Quanto ci farebbe bene uno Spectator

Si dice spesso che il mondo dell’editoria italiana sia saturo. Chi lo dice, non ha tutti i torti, anche perché molti quotidiani rimangono in piedi più che altro grazie ai finanziamenti alla carta stampata previsti dalla legge italiana. Eppure da noi manca un settimanale come si deve.
Nelle edicole sono Panorama e L’Espresso a fare da padroni per questa tipologia di prodotto, oltre alle altre innumerevoli riviste che trattano soprattutto di vita quotidiana, cronaca, spettacoli e gossip. Un plotone di pagine patinate che in Italia hanno soppiantato i quotidiani popolari all’inglese (The Sun, Daily Mail, Daily Mirror e giusto per citarne alcuni) e alla tedesca (Bild). Ma non vuol dire che possa nascere qualcosa di nuovo sotto il sole.

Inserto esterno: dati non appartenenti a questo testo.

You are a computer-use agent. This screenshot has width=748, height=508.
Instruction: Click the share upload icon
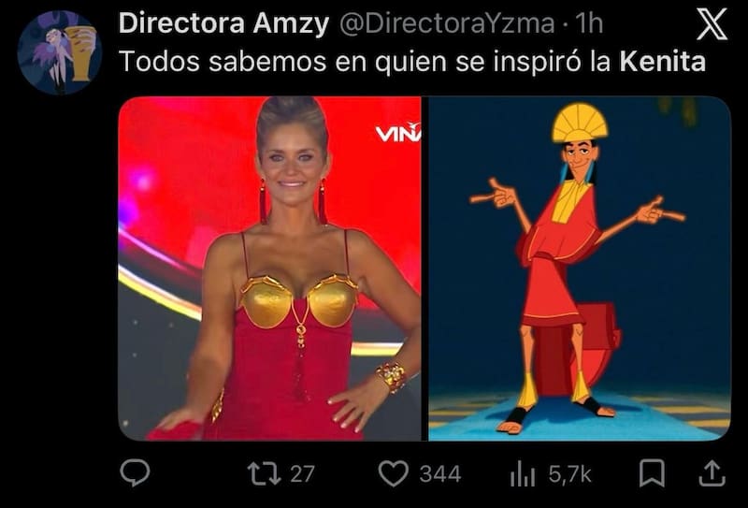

Prendiamo proprio i casi di Panorama e L’Espresso: più che settimanali, sono numeri da cento pagine e oltre stracolmi di rubriche e pubblicità, grandi foto e inchieste prima di lasciare spazio ad altri settori che si susseguono mandando il lettore in confusione, il più delle volte. Non si leggono nemmeno tutti gli articoli pubblicati, a volte si finisce per dare una sbirciata a quelle brevi che servono a tappare i buchi o a tabelle, grafici e altri elementi iconografici riassuntivi del malloppo più grosso.
In Italia manca un settimanale che offra contenuti che rimangano dopo aver buttato via la copia ormai vecchia. Lo stesso che vale spesso nei quotidiani. In Italia manca un settimanale che, per intenderci, ricalchi il modello dello Spectator. È solo il primo nome di una lunga lista per il semplice fatto che il settimanale londinese è al mondo dal 1828 e se è resistito fino ad ora ci sarà un motivo.
I settimanali di attualità venduti in Gran Bretagna o negli Stati Uniti d’America non pensano nemmeno minimamente a raggiungere una foliazione come quella di casa nostra, eccetto per casi eccezionali. Allo Spectator, ad esempio, adottano questa strategia sotto le vacanze di Natale, anche perché un numero, quello più a ridosso delle feste, vale per due settimane filate. Pagine riempite da articoli che all’occhio del lettore italiano si trasformano immediatamente in un muro difficile da superare. Troppo pesanti, nessuna foto se non in formato mini. Un esempio: a dicembre Matthew D’Ancona, direttore dello Spectator, ha intervistato Lily Allen, cantante pop britannica. Due pagine fitte di chiacchierata, solo una piccola immagine in apertura della protagonista del servizio. Che, d’altra parte, era allo stesso ironico e interessante. E pensare che il settimanale in questione è, più che altro, un prodotto legato molto alla politica, dal momento che è uno dei megafoni del mondo conservatore.
In Italia sarebbe uscita così, che si trattasse del duo Panorama/Espresso o degli altri settimanali tipo Chi, Gente, Oggi: foto (tante foto), un’intervista nel vero senso della parola (per intenderci con domande e risposte), una scheda riassuntiva sul personaggio lunga una colonna e, infine, un box su chi siano le nostre Lily Allen o quelle sparse nel resto del mondo.
Ovvio, un prodotto come lo Spectator, ma anche come Newsweek o Time, non è per tutti. Seleziona i propri lettori, come è giusto che sia. Una mossa azzardata in una realtà come la nostra, dove sempre più gente legge sempre di meno. Colpa dell’attitudine diffusa nel popolo italiano (particolarmente significative le scene di chi non prende nemmeno i quotidiani gratuiti mentre sta entrando in metropolitana con il tipo di turno che fa di tutto per metterglielo sotto il naso). O sarà forse colpa dei giornalisti che non si domandando perché a nessuno importa niente di avere una bibbia mensile per dimensioni piuttosto che qualcosa da leggere?